- [What is being asked]: Keep the images out and copy every entry below exactly.

[Stored data]
---

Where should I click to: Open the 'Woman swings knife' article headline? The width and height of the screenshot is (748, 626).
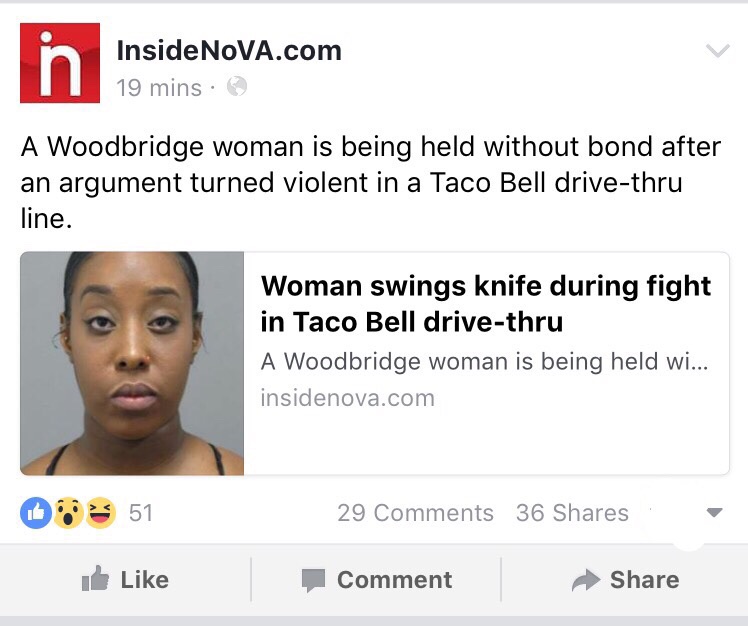click(x=486, y=303)
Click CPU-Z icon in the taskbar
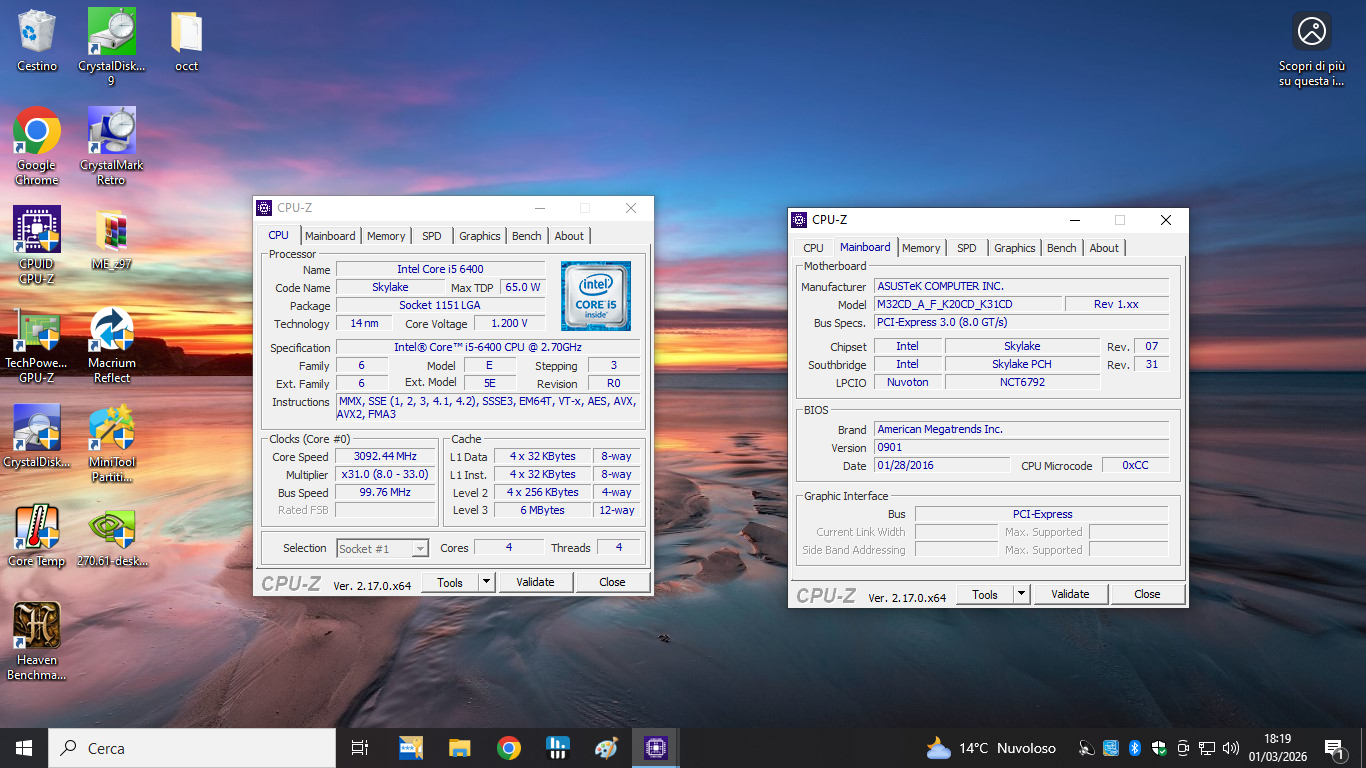The width and height of the screenshot is (1366, 768). click(x=656, y=748)
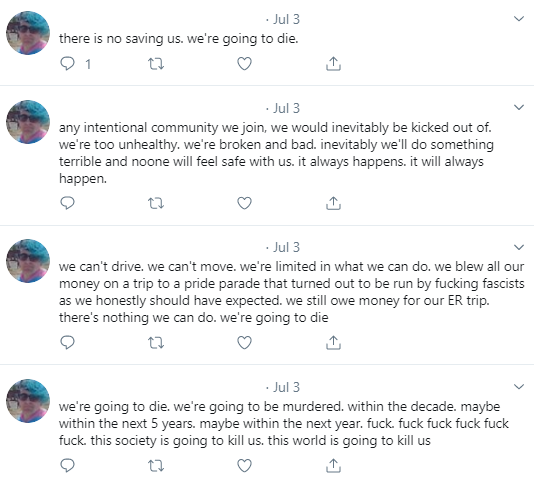Screen dimensions: 534x479
Task: Retweet the "there is no saving us" tweet
Action: (156, 64)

---

- [Answer space]:
Where should I click to: Open the 'Woman swings knife' article headline? The width and height of the screenshot is (748, 626).
click(x=486, y=303)
Click CPU-Z icon in the taskbar
The width and height of the screenshot is (1366, 768). click(x=656, y=748)
Screen dimensions: 534x479
Task: Retweet the "there is no saving us" tweet
Action: (156, 64)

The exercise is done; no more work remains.